[Stored items]
--------------------
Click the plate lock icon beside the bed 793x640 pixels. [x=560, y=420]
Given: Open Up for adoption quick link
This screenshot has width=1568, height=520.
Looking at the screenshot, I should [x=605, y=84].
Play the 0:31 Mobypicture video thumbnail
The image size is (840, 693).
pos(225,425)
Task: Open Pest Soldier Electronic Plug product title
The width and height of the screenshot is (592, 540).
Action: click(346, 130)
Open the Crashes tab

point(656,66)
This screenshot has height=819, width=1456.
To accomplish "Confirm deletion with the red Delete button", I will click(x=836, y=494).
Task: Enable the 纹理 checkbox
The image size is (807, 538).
--------------------
Work instructions:
Output, and output only, the lines from the one containing "Task: Open Pest" through the last line of the data above.

Answer box:
Task: Open Pest Soldier Electronic Plug product title
The width and height of the screenshot is (592, 540).
Action: click(346, 130)
Open the Crashes tab

point(656,66)
This screenshot has height=819, width=1456.
To accomplish "Confirm deletion with the red Delete button", I will click(x=836, y=494).
Task: Enable the 纹理 checkbox
The image size is (807, 538).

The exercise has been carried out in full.